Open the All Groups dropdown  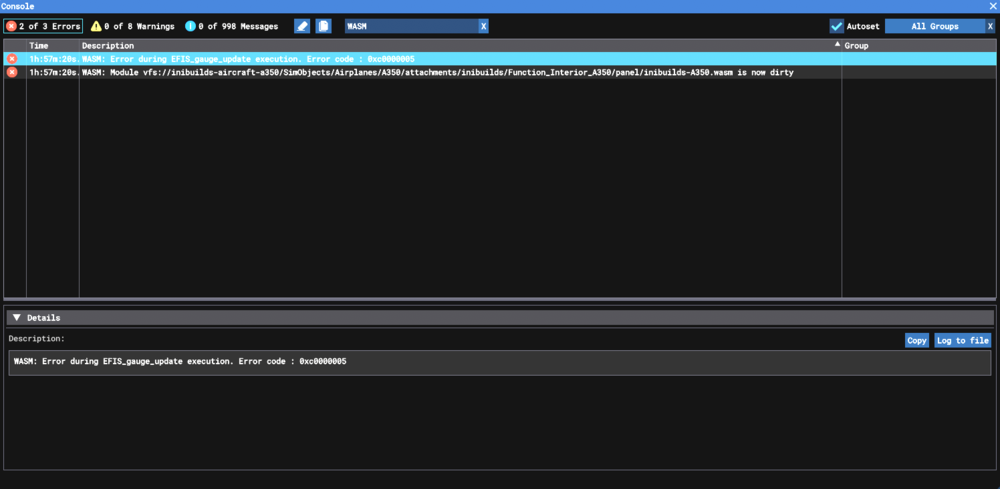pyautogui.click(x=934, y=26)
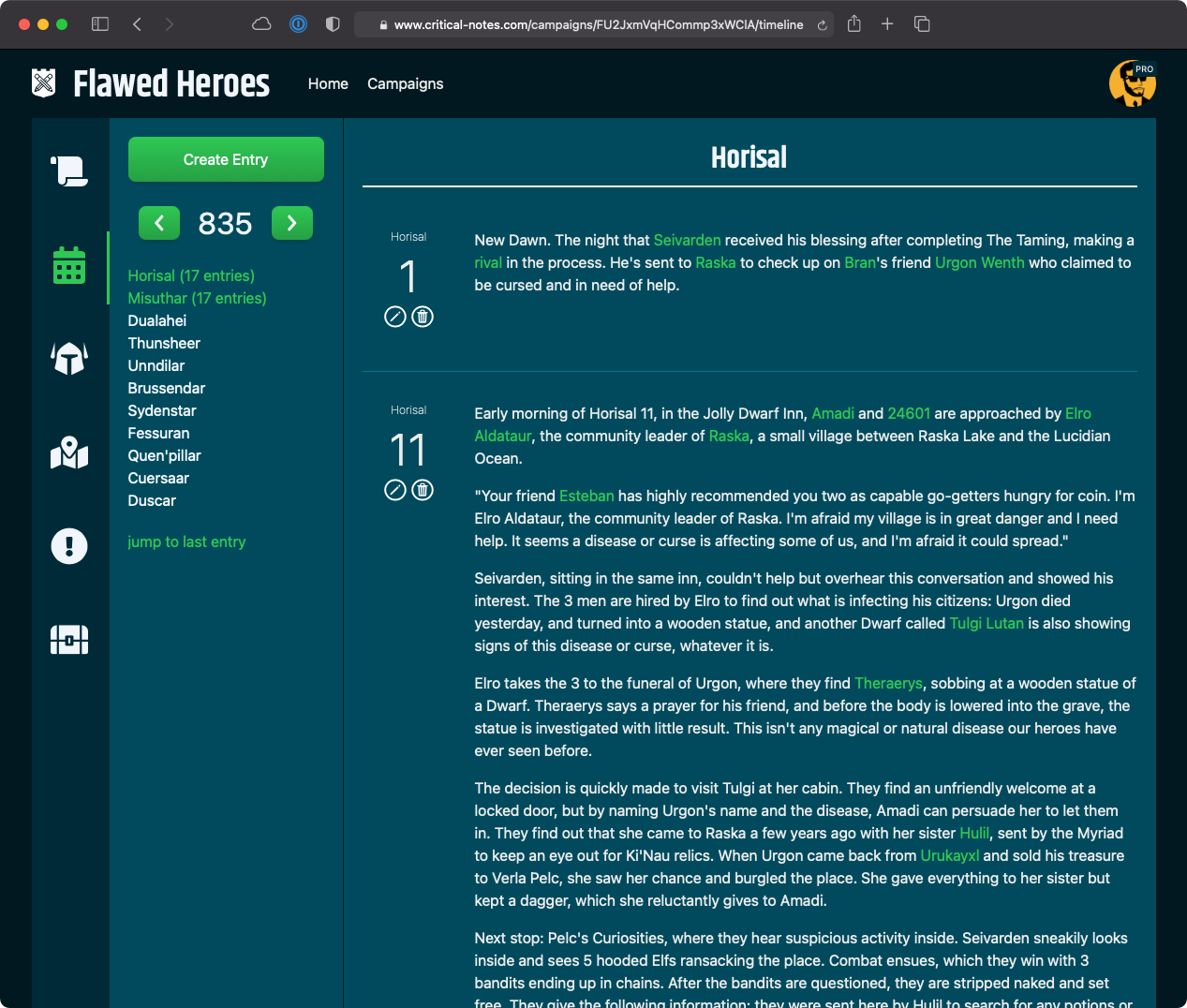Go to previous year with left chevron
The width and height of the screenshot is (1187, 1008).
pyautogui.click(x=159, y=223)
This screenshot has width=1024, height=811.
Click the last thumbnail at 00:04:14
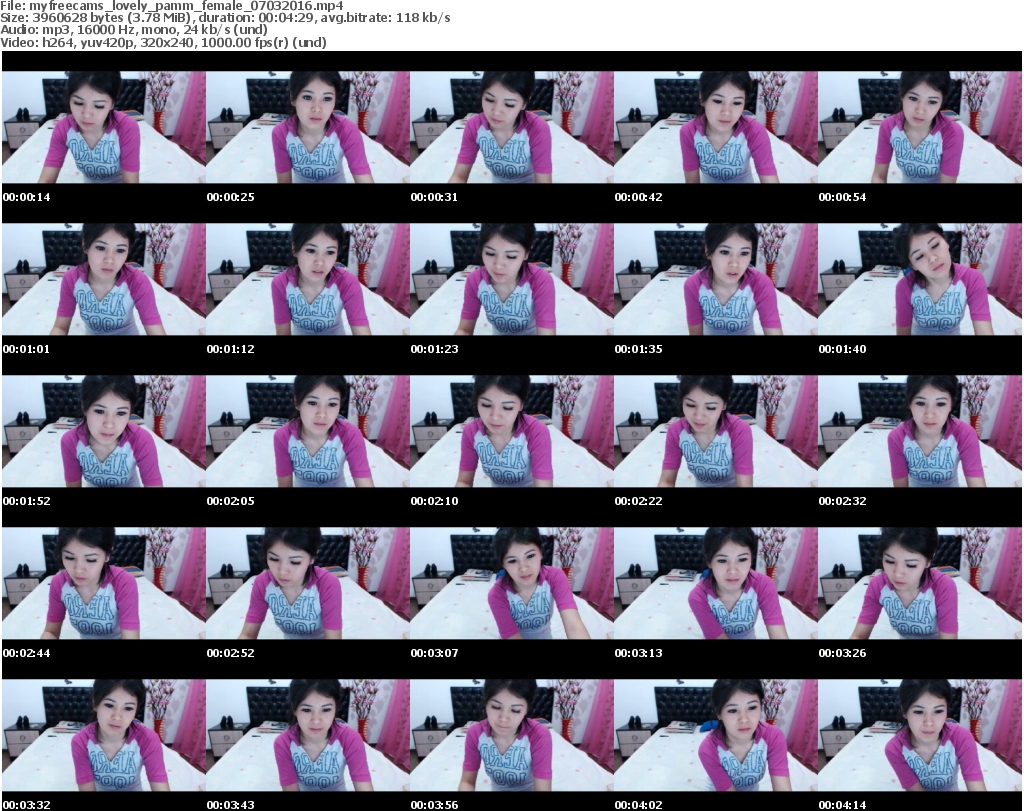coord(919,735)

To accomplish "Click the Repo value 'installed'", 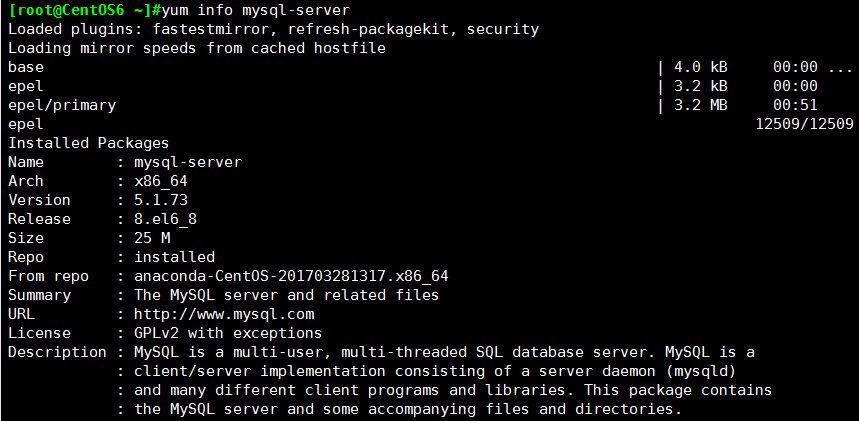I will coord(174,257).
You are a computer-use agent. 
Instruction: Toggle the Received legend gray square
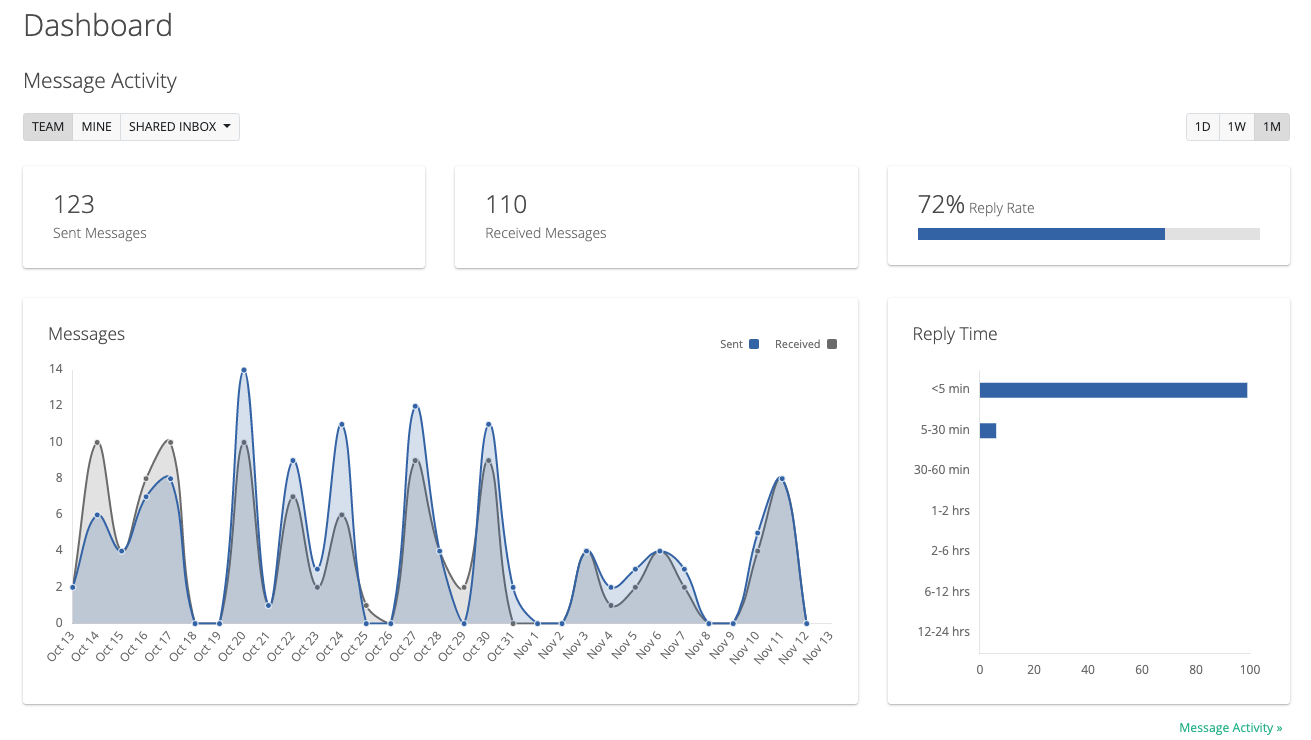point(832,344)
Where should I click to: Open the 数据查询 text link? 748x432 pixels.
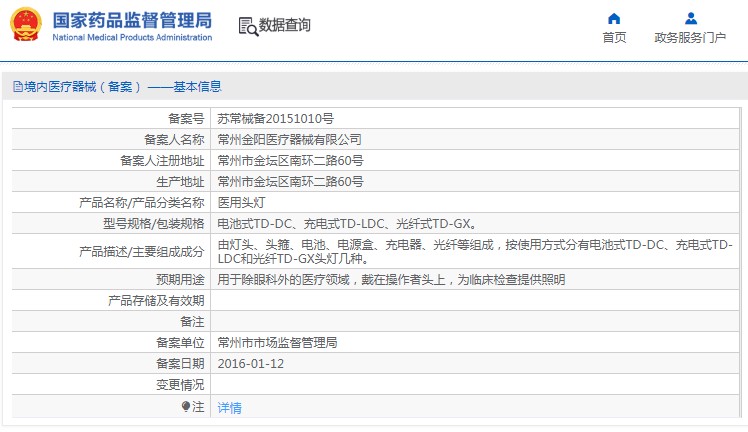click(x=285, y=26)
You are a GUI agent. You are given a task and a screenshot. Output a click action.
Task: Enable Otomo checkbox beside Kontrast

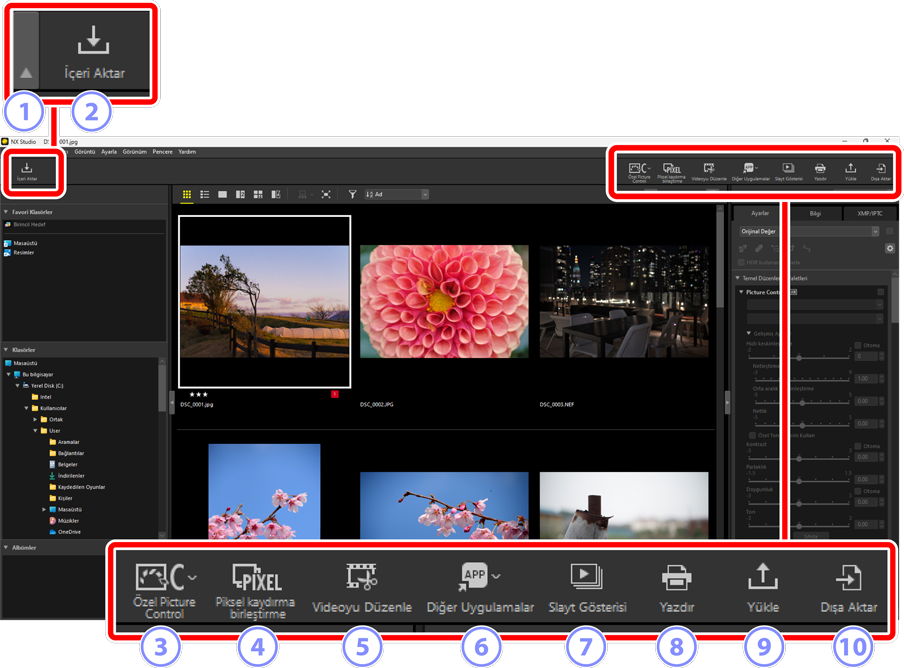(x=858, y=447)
_ _ _ _
EXERCISE:
Everything from the line containing "Where should I" through the last line of the records above is to be reproduced exactly, except the pictures.

RESPONSE AREA:
Where should I click to: Open the 数据查询 text link? 748x432 pixels.
click(x=285, y=26)
You are a GUI agent. You are given a task and a screenshot. Output a click action.
Task: Enable Otomo checkbox beside Kontrast

(x=858, y=447)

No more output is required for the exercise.